Work instruction:
Each entry below should be returned exactly as is, with the pictures removed.

Materials provided:

----

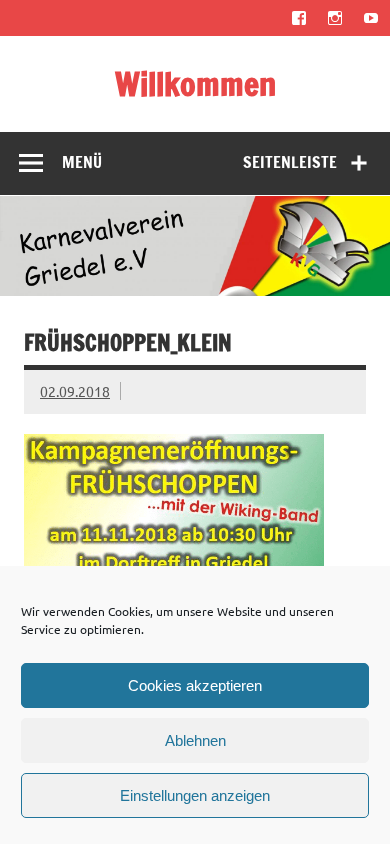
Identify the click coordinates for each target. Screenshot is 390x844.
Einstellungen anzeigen (195, 795)
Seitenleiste (290, 162)
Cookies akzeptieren (195, 685)
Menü (82, 162)
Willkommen (195, 84)
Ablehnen (195, 740)
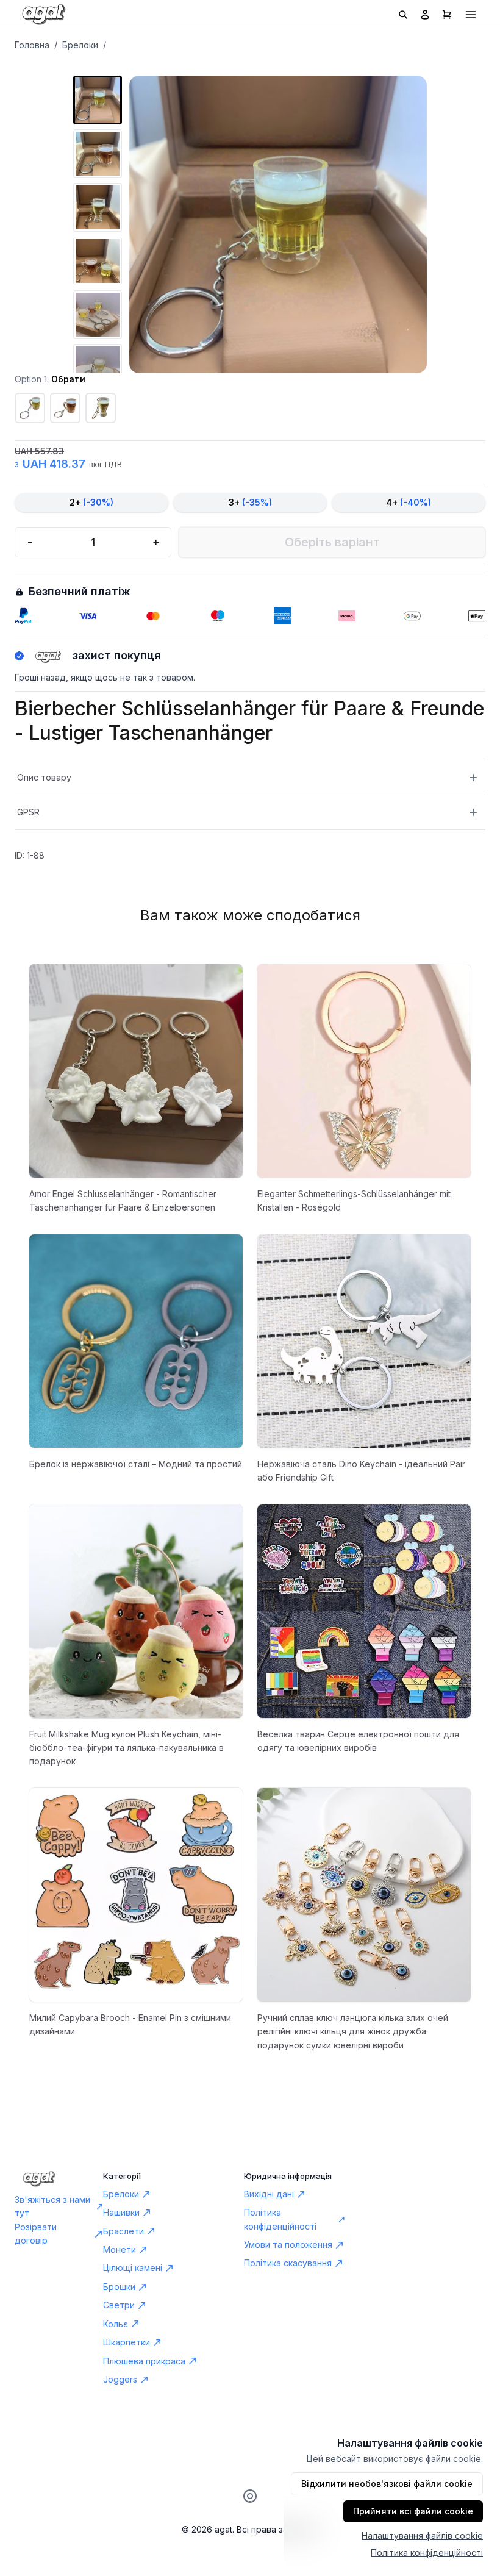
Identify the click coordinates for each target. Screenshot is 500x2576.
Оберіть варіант (332, 542)
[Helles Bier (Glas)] (100, 408)
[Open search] (403, 14)
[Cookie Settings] (250, 2496)
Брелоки (80, 45)
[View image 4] (97, 261)
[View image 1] (97, 100)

----

Task response:
Identify the click coordinates for each target. Screenshot is 390x844.
Einstellungen anzeigen (195, 795)
Seitenleiste (290, 162)
Cookies akzeptieren (195, 685)
Menü (82, 162)
Willkommen (195, 84)
Ablehnen (195, 740)
Identify the click coordinates for each target. Screenshot is 500x2576.
Оберіть варіант (332, 542)
[Helles Bier (Glas)] (100, 408)
[Open search] (403, 14)
[Cookie Settings] (250, 2496)
Брелоки (80, 45)
[View image 4] (97, 261)
[View image 1] (97, 100)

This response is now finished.